На этой, прямо скажем, печальной ноте, я хотел бы начать разговор с Борисом Парамоновым.
Я жду от вас, Борис Михайлович, философских комментариев ко всему вышесказанному.
Начнем с Фукуямы. Он, со своим концом истории, сильно, как сказал бы Достоевский, профершпилился, а теперь говорит, что его не так поняли, что он имел в виду нечто другое. В его статье есть смешное место. Он говорит: «Меня нужно понимать, как Маркса, а меня поняли, как Ленина». «Конец истории» — не в смысле силового подталкивания к уже известному итогу, а понимание истории, как эволюционного процесса, осуществляющего уже обозначившиеся тенденции. Фукуяма готов признать, что демократия не есть идеал мусульманского, скажем, мира, но он уверяет, что стремление к материальному достатку, вообще, к благополучию, свойственно всем без исключения людям. А это и есть столбовая дорога истории. Человечество на эту дорогу вступило в эпоху развитых технологий, массового общества и всякой такой штуки; хочешь — не хочешь, а туда же потянет всех, хоть мусульман, хоть китайцев. Конец истории — в смысле итог, сходство с ответом в конце задачника.
Другими словами, он настаивал, как Гегель и Маркс, на том, что история имеет предсказуемый смысл, и, добавлял Фукуяма, смысл этот — что называется, здравый смысл: мимо рта не пронесешь.
На самом деле, и Маркса тут не надо, не говоря о Гегеле, на которого Фукуяма номинально опирается, толкуя о своих началах и концах. У Гегеля понятия «конца» вообще нет. Как и начала. Гегель — это самозамкнутая панлогическая Вселенная. Истории у Гегеля нет, считать его отцом теории развития — недоразумение. Историзм Гегеля глубоко иллюзорен. Тождество исторического и логического у него — это диалектический трюк, tour de force, фокус системотворства.

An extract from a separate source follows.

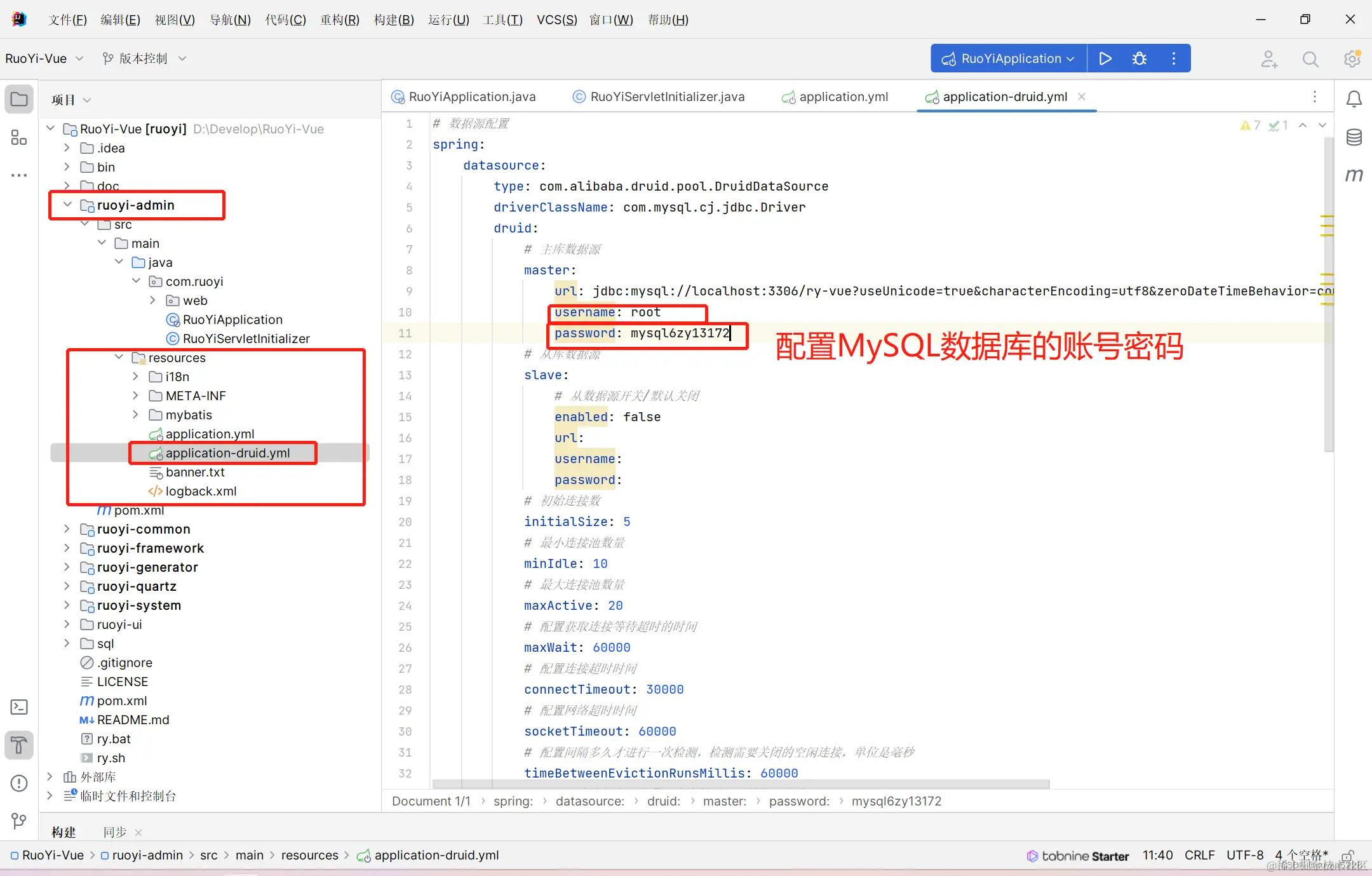Open the 构建(B) menu
1372x876 pixels.
394,20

Пусть вы правы, и у Гегеля нет истории, хотя не думаю, что с вами бы согласился мой университетский профессор философии, но не пора ли нам вернуться из XX века к XXI ?
Простите, не мог удержаться, до того меня раздражает этот фальшивый гегельянец Фукуяма. Тем не менее, я ближе к делу, чем кажется. Эта философская проблематика очень уместно ложится на современную мировую ситуацию. Дело даже не в арабах, не в мусульманах, о которых так страстно написал Дэвид Брукс. Дело в целом, в этой самой глобализации. Таковая требует неких единых стандартов — если и не требует, то предполагает. Но всякий член чаемой сверхсистемы имеет собственную структуру. Как вовлечь ее в эволюционный процесс этой глобализации, которая, действительно, происходит? Совместив структуру и эволюцию, мы получаем революцию. Вот она сейчас и происходит в мировом масштабе. Это не третья мировая война началась, как иногда говорят, идет подлинная мировая революция, которую хотели, но не сумели развернуть большевики. Считать сам факт глобализации залогом и гарантом беспечального будущего — не скажу что преступление, но хуже — ошибка.
Упомянув большевиков, вы открываете путь Фукуяме. Вся его теория конца истории опиралась на опыт победы в Холодной войне. То же будет и новым врагом, — продолжает говорить он.